Again what to do? So Virgo rang the Health Direct Help Line and they agreed we would be better to use a chemical free method. They suggested we loop a thread around the offending critter, pull it tight and lift it out. It worked. All that was left was a tiny puncture wound which we wiped with an alcohol wipe and covered with tape.

We're luckier here than those on the east coast because the ticks we have here are less of a problem than the paralysis tick that is found along the eastern seaboard. That doesn't mean they can't cause all sorts of problems like infection, lyme-like disease and allergic responses. They certainly can. My father became quite ill when a kangaroo tick hid itself in a fold of skin in his groin and caused all sorts of problems so I'm highly aware of how potentially dangerous a tick can be.

So we need to ensure that we take all necessary precautions to protect ourselves and our pets and there are some precautions that everyone can and should take if in tick areas. They are

  • wearing long sleeved shirts and long trousers and make sure that both are tucked in
  • wearing a hat with a wide brim
  • brushing all clothing before coming inside
  • using a DEET based insect repellant
  • check yourself carefully - and that includes groin, armpits and scalp
  • and pets should be inspected thoroughly if they go into tick areas and given tick preventative treatment regularly.

Saturday, June 04, 2016

Island Dancers

There I was faffing about on Facebook as you do - or maybe that should be as I do - when a link to an Australian Aboriginal dance troop, the Chooky Dancers from Elcho Island (it's located off Arnhem Land in the far north of Australia), performing to Zorba the Greek turned up courtesy of my friend, Annie. It's certainly different and an interesting blend of cultures that you can see here.

It reminded me of a less formal and polished performance to the same music by some Tiwi Islander teens that I saw a while ago. It's great fun. Have a look.

Wednesday, June 01, 2016

And Now It's Winter

Well, even if it wasn't June 1 it's pretty clear that we're into the coldest part of the year. Puss has been spending his nights firmly pressed against my leg whether I want him there or not and I've already had to dig out the fingerless gloves so I can type. This also means Pisces and I have already begun our annual battle over just what constitutes how long the heating needs to be on. He feels the cold much less than I do - and as I get older I feel it even more - so he thinks it's quite unnecessary to turn on the heater as early as I do or to leave it on as long as I think it should be on. I'll go out of the room for a short time and come back to find the heater and the ceiling fans turned off.

It's been frustrating for both of us but I have finally found a solution. Last summer I bought and installed a wifi thermometer which shows both the outside and inside temperatures.
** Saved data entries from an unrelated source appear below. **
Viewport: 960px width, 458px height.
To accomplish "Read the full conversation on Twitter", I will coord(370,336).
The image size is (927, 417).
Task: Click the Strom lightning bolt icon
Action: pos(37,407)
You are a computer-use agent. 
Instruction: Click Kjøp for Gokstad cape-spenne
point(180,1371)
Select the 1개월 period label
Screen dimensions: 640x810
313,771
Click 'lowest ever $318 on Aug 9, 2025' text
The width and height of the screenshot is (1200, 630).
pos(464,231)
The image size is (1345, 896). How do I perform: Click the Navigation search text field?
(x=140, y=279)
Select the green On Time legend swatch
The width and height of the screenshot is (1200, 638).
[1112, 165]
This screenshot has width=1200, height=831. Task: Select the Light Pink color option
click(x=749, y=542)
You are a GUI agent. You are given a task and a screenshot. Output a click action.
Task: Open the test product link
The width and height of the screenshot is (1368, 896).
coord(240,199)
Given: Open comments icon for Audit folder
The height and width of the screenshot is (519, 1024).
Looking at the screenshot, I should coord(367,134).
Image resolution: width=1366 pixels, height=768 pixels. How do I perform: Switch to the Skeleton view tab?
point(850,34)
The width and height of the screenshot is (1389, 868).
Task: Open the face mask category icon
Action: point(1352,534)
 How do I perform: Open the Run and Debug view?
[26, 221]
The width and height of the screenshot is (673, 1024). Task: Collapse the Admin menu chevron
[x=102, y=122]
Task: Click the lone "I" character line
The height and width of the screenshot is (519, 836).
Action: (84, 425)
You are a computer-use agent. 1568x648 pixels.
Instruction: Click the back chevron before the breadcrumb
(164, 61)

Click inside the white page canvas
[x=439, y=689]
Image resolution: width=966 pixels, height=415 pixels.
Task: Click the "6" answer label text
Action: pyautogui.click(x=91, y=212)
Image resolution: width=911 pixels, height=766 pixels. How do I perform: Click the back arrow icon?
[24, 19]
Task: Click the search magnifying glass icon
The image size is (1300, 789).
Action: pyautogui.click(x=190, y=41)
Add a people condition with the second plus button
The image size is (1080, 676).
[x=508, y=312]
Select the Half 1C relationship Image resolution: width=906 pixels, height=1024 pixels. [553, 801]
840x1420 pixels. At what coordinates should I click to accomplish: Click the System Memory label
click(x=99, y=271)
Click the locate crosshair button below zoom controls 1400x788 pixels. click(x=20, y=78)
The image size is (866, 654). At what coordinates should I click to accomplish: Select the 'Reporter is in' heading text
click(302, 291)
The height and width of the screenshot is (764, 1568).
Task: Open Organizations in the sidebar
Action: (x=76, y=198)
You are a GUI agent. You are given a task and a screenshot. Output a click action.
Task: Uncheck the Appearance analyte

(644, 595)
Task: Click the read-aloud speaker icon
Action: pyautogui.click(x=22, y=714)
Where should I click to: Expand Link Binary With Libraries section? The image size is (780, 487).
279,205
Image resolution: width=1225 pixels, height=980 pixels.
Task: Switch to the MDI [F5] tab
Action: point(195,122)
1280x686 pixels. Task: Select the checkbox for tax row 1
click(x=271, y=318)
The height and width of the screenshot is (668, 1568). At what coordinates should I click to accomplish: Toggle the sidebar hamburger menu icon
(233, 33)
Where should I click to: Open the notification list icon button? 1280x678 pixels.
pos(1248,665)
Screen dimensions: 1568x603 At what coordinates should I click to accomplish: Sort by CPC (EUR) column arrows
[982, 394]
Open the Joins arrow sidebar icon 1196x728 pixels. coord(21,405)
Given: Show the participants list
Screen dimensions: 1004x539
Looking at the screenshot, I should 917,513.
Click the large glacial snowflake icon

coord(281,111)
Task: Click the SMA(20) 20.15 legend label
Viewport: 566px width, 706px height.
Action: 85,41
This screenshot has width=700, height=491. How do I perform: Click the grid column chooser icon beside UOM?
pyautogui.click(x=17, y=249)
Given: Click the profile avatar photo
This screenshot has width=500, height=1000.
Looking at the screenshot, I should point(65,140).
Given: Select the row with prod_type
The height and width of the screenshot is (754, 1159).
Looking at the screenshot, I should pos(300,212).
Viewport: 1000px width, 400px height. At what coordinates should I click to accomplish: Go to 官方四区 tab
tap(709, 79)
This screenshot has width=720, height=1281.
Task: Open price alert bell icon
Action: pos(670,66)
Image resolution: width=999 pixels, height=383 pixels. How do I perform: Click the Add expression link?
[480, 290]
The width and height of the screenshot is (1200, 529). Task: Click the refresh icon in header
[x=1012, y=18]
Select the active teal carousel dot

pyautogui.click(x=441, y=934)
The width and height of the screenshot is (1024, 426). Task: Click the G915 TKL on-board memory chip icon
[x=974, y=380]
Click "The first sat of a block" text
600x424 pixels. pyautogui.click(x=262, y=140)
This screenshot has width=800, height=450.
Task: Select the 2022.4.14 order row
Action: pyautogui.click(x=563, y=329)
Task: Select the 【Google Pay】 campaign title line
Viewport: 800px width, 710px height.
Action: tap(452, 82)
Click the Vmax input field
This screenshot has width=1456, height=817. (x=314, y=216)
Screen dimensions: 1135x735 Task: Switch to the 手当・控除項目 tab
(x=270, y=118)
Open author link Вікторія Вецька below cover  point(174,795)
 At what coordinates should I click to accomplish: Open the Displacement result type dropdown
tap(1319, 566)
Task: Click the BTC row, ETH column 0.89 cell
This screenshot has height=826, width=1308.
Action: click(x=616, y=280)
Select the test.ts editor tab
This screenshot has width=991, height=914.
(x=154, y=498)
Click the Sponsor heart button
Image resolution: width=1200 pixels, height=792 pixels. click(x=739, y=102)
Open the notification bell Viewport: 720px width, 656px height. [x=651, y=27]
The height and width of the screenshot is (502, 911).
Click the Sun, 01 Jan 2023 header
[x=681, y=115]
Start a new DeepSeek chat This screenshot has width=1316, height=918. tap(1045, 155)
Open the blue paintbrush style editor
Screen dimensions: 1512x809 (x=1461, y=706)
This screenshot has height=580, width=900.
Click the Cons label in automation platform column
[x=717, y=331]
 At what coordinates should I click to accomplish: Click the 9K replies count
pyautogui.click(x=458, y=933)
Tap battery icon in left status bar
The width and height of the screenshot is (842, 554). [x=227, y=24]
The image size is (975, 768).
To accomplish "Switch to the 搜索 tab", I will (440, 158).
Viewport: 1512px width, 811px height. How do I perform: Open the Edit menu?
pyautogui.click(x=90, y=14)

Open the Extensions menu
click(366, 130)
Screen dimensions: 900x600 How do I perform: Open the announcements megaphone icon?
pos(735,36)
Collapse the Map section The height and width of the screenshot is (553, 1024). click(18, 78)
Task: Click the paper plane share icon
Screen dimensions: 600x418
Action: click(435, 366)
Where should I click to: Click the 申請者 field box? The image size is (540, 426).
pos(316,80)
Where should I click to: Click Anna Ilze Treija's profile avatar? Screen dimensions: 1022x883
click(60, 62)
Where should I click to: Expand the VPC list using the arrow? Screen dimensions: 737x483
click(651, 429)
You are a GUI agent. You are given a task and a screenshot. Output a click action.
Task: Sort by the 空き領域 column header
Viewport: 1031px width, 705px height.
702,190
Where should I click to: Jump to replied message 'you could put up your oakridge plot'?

The idea was just to keep track of the temperature for my own interest but now I can show Pisces exactly what the temperature is in the house. Bear in mind that this is a man who has been sleeping under only a sheet until about a month ago while I had long since added a quilt on top of two summer blankets. He still feels the urge to turn the heater down but now he has had to acknowledge that maybe his perception of what is a reasonable temperature is not the same as everyone else's. In fact this evening he actually came in to ask me if I wanted the heater on so I think we're on the same page. It may have taken more years than I intend to mention but we've finally got there.